§ DATA LISTING:
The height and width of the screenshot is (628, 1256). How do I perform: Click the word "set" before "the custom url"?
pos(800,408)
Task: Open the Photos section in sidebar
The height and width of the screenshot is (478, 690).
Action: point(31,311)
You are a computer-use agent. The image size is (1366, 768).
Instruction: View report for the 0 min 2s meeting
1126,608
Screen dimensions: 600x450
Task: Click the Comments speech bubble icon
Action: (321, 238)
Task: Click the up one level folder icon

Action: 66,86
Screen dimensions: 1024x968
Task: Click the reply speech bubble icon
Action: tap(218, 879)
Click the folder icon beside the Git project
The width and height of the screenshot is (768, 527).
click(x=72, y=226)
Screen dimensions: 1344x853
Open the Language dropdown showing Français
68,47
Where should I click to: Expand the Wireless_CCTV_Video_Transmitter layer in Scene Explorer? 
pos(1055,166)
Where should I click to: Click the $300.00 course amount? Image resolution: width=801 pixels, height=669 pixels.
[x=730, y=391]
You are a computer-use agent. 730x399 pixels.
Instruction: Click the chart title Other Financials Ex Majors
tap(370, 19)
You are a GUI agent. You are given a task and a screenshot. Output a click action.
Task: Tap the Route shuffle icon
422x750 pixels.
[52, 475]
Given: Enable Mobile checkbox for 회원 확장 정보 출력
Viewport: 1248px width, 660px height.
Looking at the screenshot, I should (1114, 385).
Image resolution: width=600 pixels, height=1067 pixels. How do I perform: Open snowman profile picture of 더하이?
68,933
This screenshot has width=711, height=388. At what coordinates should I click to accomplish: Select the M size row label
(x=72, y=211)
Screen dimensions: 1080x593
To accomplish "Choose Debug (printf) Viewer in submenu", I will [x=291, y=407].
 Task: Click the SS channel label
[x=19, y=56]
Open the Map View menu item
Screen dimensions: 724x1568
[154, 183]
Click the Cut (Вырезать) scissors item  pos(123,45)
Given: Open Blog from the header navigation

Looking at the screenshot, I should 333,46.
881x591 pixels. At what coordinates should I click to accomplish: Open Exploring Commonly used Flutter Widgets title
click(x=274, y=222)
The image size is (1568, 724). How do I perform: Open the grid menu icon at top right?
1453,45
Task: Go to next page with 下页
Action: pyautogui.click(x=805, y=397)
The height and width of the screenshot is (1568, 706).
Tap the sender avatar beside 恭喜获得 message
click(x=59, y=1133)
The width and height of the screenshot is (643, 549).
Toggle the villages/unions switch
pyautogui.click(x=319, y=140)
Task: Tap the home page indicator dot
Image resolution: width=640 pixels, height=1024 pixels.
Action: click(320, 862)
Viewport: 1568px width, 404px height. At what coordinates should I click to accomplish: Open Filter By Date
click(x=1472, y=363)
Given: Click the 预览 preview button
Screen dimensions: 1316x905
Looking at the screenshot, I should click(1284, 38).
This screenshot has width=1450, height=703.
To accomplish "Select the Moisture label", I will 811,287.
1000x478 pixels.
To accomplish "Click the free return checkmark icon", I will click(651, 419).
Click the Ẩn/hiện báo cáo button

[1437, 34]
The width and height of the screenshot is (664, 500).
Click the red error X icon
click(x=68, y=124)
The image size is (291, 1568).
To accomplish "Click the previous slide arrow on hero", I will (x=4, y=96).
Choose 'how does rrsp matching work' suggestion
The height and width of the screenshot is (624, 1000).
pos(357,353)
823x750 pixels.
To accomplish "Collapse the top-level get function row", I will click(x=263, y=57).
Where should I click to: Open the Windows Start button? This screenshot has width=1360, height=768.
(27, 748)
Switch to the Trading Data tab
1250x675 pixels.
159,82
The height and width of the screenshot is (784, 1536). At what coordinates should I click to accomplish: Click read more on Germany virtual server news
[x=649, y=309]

§ TASK DESCRIPTION: Beginning with the line that holds "823x750 pixels." and ending with the last line of the material, retype each line exactly and output nothing else.

§ SOLVED PROBLEM:
823x750 pixels.
To accomplish "Collapse the top-level get function row", I will click(x=263, y=57).
Where should I click to: Open the Windows Start button? This screenshot has width=1360, height=768.
(27, 748)
Switch to the Trading Data tab
1250x675 pixels.
159,82
The height and width of the screenshot is (784, 1536). At what coordinates should I click to accomplish: Click read more on Germany virtual server news
[x=649, y=309]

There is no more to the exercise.